The rebuilt station is connected to the Chambers Street–World Trade Center/Park Place/Cortlandt Street and World Trade Center PATH stations within the World Trade Center Transportation Hub. The WTC Cortlandt station is located just west to the World Trade Center Hub's head house, which is known as the "Oculus". There are a total of four entrances from the World Trade Center Transportation Hub. Two mezzanines underneath the tracks, at the north and south ends of the station, give direct access from the subway to the PATH. The northern mezzanine contains access to both platforms, while the southern mezzanine only connects to the southbound platform. There are additional entrances to the uptown platform from the Oculus building's upper balcony, as well as from the South Concourse, which connects to the basement of 3 World Trade Center. There is an out-of-system connection to the Fulton Center via the WTC Hub.

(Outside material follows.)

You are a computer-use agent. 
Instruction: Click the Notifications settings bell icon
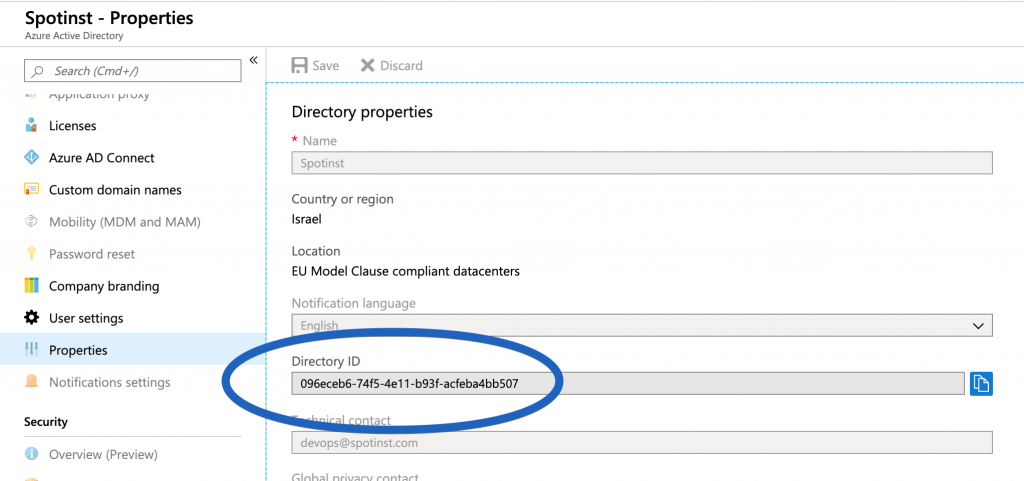point(31,382)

The southbound platform has two direct exits to the street. The first is an elevator and stair at Vesey Street at the platform's extreme north end, and the second is a pair of staircases to Cortlandt Way at the station's extreme south end. The station is ADA-accessible via the elevator at Vesey Street, as well as existing elevators to the World Trade Center Transportation Hub. Additional elevators lead from each platform to the crossunder beneath the station.

Prior to 9/11, the station's full-time entrance was located at the north end of the station at Vesey Street and West Broadway, where there was a turnstile bank and one full height turnstile. The token booth at this exit was still intact until the last remnants of the station were removed in 2007. The entrance to the World Trade Center Concourse consisted of full height turnstiles at the center of each platform and was only open on weekdays between 6:40 a.m. and 10 p.m. (Note: The hours can be seen in the following video at the 0:52 mark on the door.) At the station's southern end, there was an exit to Liberty Street through Four World Trade Center.